For reasons not clear in Childress v. Interstate Battery Systems of America, Inc., 2010 WL 600023, No. 1:09CV-54-M (W.D. Ky. Feb. 18, 2010), Mr. Childress did not bring suit within one year of his accident. On November 26, 2007, Mr. Childress drove home, exited his car, and “noticed the distinct odor of battery fumes emanating from his vehicle.” Id. Mr. Childress disconnected the battery, took the battery into his garage, and placed it on a workbench, where it exploded and sent shards of plastic and acid into Mr. Childress’ face and eyes. Childress, inexplicably, waited too late to file his products liability action, and, therefore, he had to assert a theory of recovery that would allow him to maintain his claim. He argued that his accident sounded in the Motor Vehicle Reparations Act, which allowed a two-year period to bring an action.

The two-year limitations period extends to those who were victims of a motor vehicle accident and whose injuries arose out of the use of a motor vehicle. Id. Because the blog adheres to the strictest of legal writing axioms, you already know what the court decided. Childress was not in his vehicle at the time of the explosion, and “it was the battery, not his vehicle, that was the sole cause of his injuries.” Id. Therefore, Childress was time-barred.

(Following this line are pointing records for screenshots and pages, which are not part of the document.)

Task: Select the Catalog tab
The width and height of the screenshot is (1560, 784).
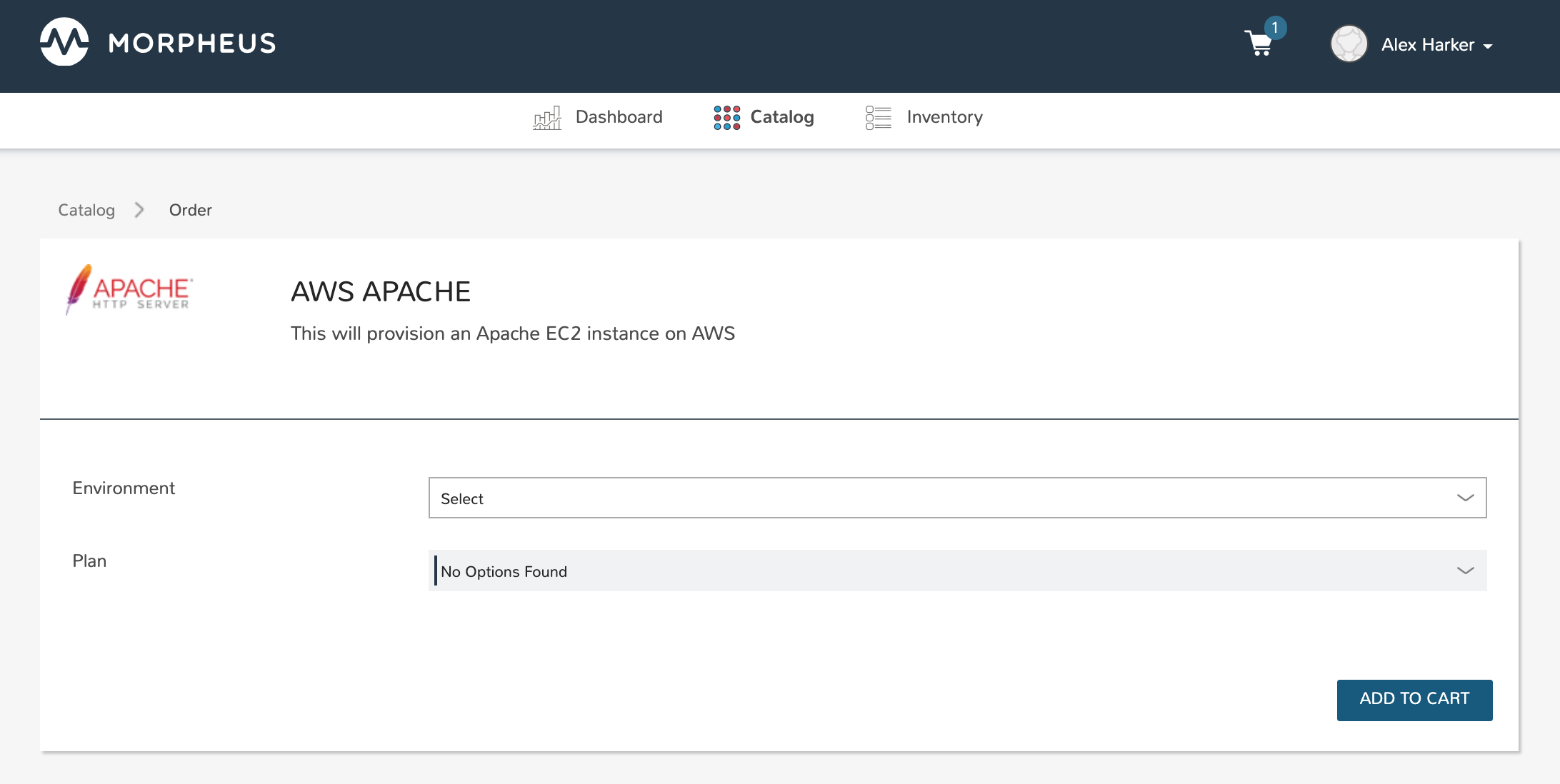Action: [x=781, y=117]
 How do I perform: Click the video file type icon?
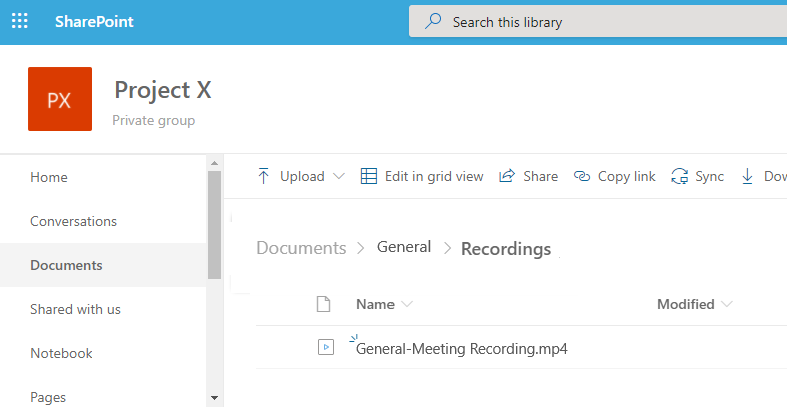324,348
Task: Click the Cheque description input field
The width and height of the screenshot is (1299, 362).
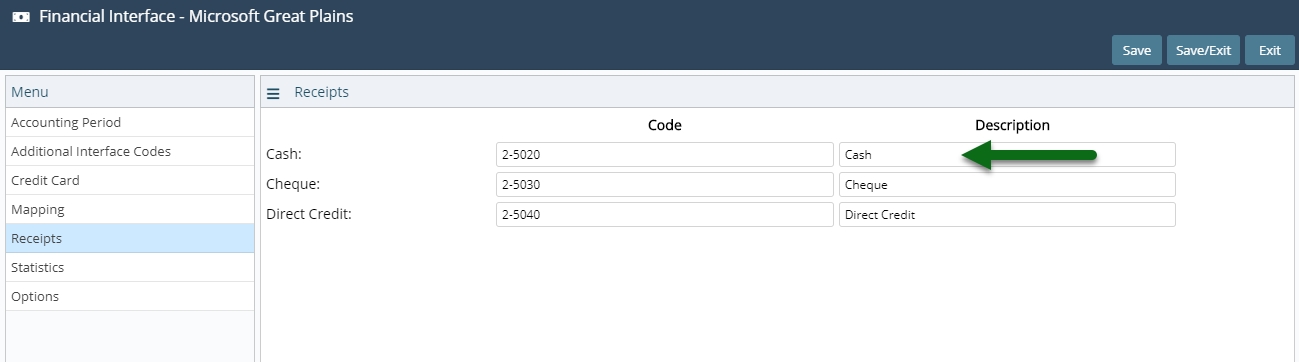Action: tap(1007, 185)
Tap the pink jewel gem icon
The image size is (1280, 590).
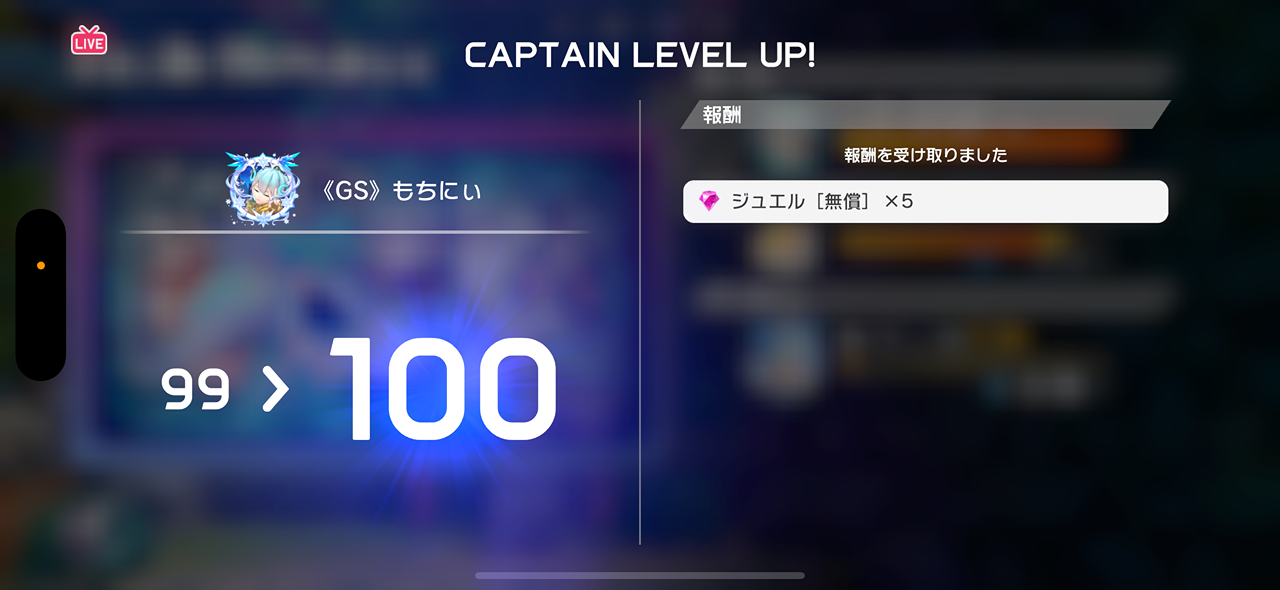point(709,202)
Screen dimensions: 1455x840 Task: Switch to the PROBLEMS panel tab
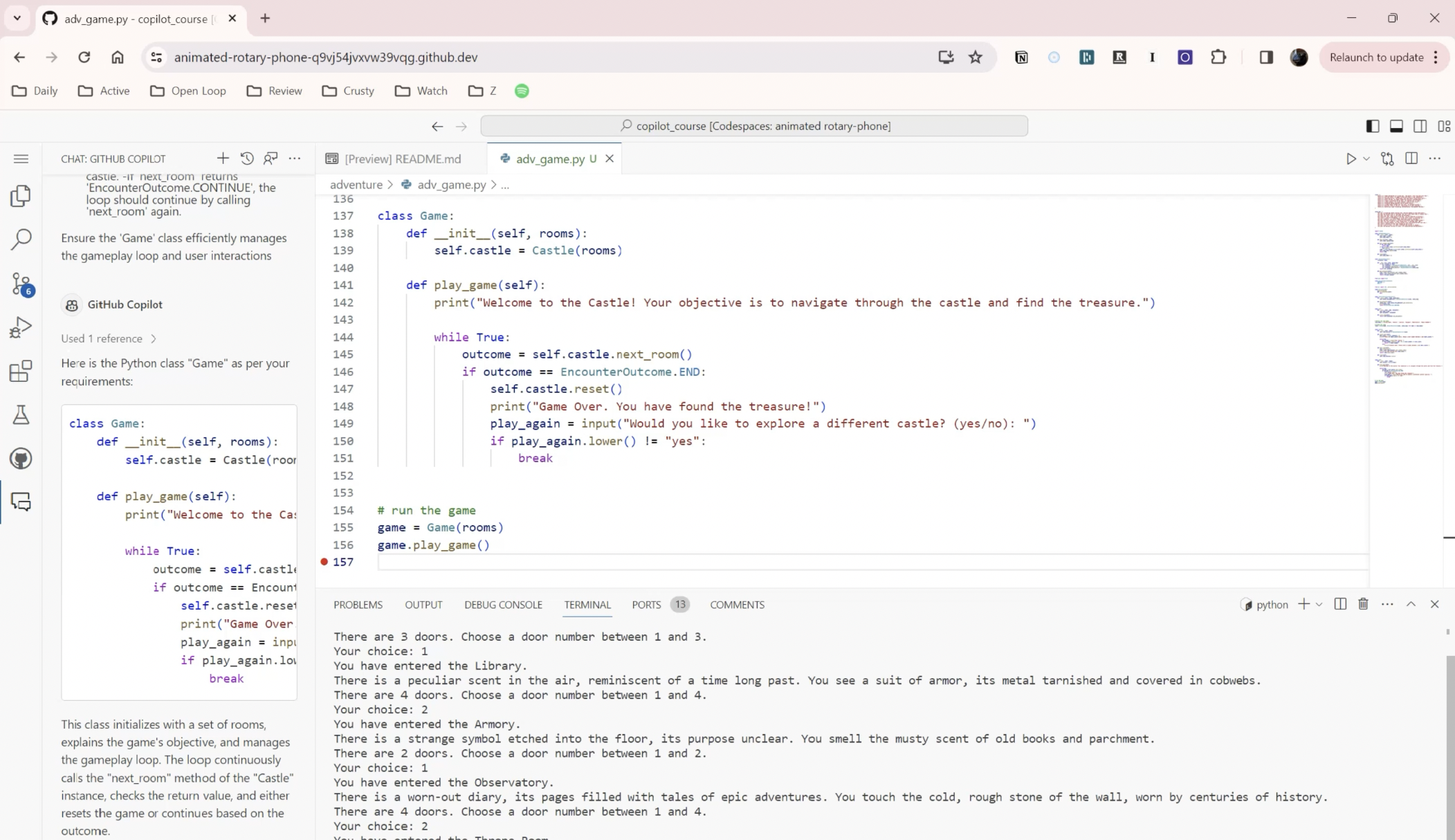pos(358,605)
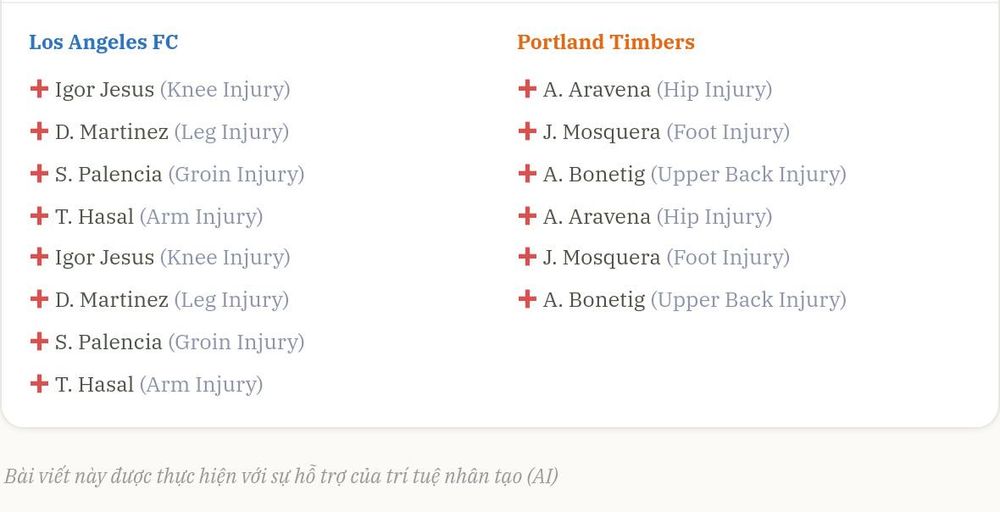
Task: Select the red cross next to the first J. Mosquera
Action: [x=527, y=131]
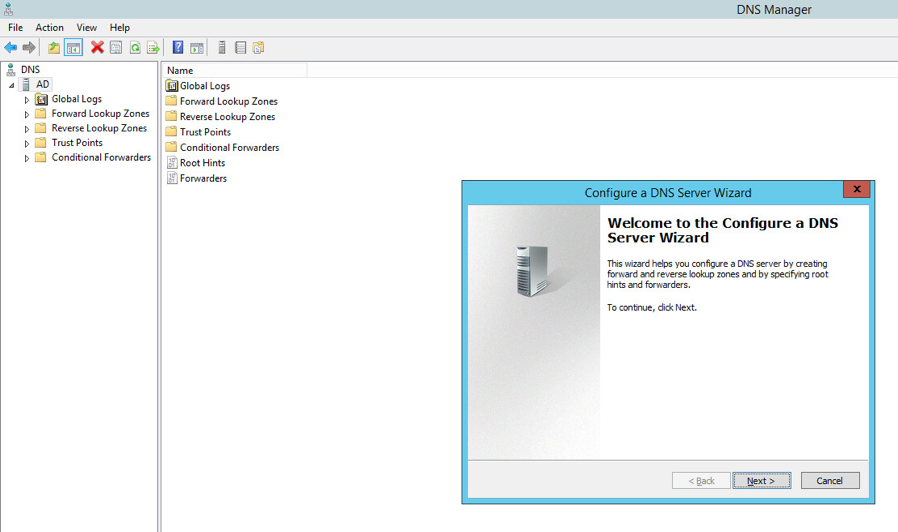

Maybe Childress had some bad facts in his claim that would have precluded a finding against the battery distributor, and he was trying to bring in his auto insurer. It’s unclear. But unfortunately for Mr. Childress, who at the very least had a real injury, and perhaps a valid claim, he can’t recover. Manufacturers take note and take advantage of Citizens United: Elect officials who support a one-year statute of limitations. Then I won’t have to move to Kentucky.